Computer algorithms analyzing digital pathology slide images were shown to detect the spread of cancer to lymph nodes in women with breast cancer as well as or better than pathologists, in a new study published online in the Journal of the American Medical Association.1
Researchers competed in an international challenge in 2016 to produce computer algorithms to detect the spread of breast cancer by analyzing tissue slides of sentinel lymph nodes, the lymph node closest to a tumor and the first place it would spread.

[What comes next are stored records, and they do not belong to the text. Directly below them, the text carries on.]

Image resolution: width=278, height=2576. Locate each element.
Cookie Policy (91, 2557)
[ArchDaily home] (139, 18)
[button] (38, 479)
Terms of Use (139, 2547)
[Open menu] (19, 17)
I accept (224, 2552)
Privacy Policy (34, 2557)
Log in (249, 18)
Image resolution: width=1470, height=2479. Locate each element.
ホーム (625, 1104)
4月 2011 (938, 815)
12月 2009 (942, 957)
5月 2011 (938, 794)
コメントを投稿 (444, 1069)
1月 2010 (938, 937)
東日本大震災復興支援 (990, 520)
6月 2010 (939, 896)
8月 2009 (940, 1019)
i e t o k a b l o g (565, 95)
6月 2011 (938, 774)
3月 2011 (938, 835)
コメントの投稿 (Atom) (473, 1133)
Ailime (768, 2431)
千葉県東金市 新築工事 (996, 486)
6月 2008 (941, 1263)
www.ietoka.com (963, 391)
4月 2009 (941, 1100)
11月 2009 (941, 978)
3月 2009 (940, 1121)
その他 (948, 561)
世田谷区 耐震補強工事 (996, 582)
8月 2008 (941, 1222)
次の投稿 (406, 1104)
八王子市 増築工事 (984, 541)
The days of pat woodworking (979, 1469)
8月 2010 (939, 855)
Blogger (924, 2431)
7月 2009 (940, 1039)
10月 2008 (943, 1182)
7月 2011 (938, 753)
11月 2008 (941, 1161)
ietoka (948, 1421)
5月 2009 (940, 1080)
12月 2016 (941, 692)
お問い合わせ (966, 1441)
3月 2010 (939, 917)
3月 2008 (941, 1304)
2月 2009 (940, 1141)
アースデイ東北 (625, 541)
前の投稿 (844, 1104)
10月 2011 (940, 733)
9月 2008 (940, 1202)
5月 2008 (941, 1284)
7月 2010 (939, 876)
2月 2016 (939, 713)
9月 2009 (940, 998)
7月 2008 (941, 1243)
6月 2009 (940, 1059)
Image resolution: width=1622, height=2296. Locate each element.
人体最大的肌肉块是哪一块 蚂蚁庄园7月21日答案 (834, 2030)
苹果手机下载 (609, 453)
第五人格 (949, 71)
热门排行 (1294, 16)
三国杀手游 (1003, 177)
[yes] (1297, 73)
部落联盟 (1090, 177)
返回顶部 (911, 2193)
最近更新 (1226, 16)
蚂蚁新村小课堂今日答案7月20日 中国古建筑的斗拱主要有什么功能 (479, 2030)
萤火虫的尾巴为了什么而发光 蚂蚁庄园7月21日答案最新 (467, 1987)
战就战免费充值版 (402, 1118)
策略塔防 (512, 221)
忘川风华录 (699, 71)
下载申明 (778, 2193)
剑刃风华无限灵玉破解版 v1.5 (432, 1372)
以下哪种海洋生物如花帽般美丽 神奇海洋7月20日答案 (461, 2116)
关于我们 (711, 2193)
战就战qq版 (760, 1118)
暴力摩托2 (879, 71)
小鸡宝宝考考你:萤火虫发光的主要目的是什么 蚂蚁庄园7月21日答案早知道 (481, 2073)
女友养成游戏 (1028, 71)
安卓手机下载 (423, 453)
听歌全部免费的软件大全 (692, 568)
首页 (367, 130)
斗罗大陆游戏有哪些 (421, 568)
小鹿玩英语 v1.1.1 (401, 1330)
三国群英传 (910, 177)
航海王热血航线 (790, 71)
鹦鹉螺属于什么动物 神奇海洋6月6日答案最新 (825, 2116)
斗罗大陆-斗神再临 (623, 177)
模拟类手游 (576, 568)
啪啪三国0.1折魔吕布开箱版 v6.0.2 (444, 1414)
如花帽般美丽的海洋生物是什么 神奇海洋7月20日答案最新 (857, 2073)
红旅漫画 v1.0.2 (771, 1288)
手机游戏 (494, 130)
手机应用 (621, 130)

The performance of the algorithms was compared against the performance of a panel of pathologists participating in a simulation exercise.
Specifically, in cross-sectional analyses that evaluated 32 algorithms, seven deep learning algorithms showed greater discrimination than a panel of 11 pathologists in a simulated time-constrained diagnostic setting, with an area under the curve of 0.994 (best algorithm) versus 0.884 (best pathologist).
The study found that some computer algorithms were better at detecting cancer spread than pathologists in an exercise that mimicked routine pathology workflow. Additionally, some algorithms were as good as an expert pathologist interpreting images without any time constraints.
Because the test data on which the algorithms and pathologists were evaluated were not comparable to the mix of cases pathologists encounter in clinical practice, the study authors suggest that in the future, more study should be given toward evaluation in a clinical setting.
1. Bejnordi BE, Veta M, van Diest PJ, et al. Diagnostic assessment of deep learning algorithms for detection of lymph node metastases in women with breast cancer. JAMA. 2017;318(22):2199-2210; doi:10.1001/jama.2017.14585.